This cuircuit I am told can voltage boost. I have no Idea myself. The original cuircuit that is attached first seems to have been kind of covered up. I was told it did not make sence. The others are people trying to understand it. Its supposed to be able to voltage boost 9 volts to 72 volts. Any help would be appreciated. The first cuircuit I cut in 2 pics after the original to see it better. In 3 places it sats + 10/16 v along with 3 capacitors. That would be interesting to know what it means.

 

There is one, and only one immutable rule of such circuits. Power out will ALWAYS be less than power in. In some cases, it will be much less. Almost anything else you can imagine should be possible.

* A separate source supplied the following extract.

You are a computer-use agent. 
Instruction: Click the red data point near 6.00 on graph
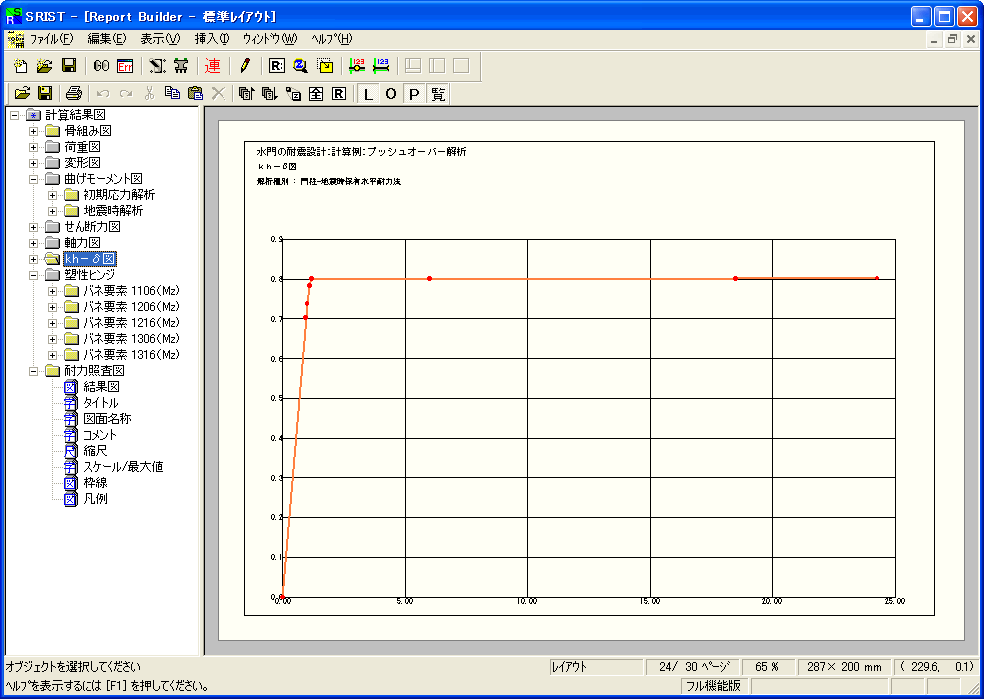429,278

I don't know why this would surprise you.

 

If you want to see a simple circuit that increase voltage, look up Joule Thief.

 

should highlight detail you find confusing, it saves time trying to answer.
those are polarized capacitors and highlighted marking means 10uF/ 16V.
it does not mean that voltage there is 16V, it means that capacitor is rated to operate as expected in circuits up to 16V.
not sure where you saw "72V". lots of circuits (all circuits) used in guitar effects use distortion. common way to introduce distortion is clipping. clipping occurs when signal is amplified, but some nonlinear circuit (diode, Schmidt trigger etc) or limited supply voltage are at work. and please try posting better (much better) images. those are next to unreadable.

 

should highlight detail you find confusing, it saves time trying to answer.
those are polarized capacitors and highlighted marking means 10uF/ 16V.
it does not mean that voltage there is 16V, it means that capacitor is rated to operate as expected in circuits up to 16V.
not sure where you saw "72V". lots of circuits (all circuits) used in guitar effects use distortion. common way to introduce distortion is clipping. clipping occurs when signal is amplified, but some nonlinear circuit (diode, Schmidt trigger etc) or limited supply voltage are at work. and please try posting better (much better) images. those are next to unreadable.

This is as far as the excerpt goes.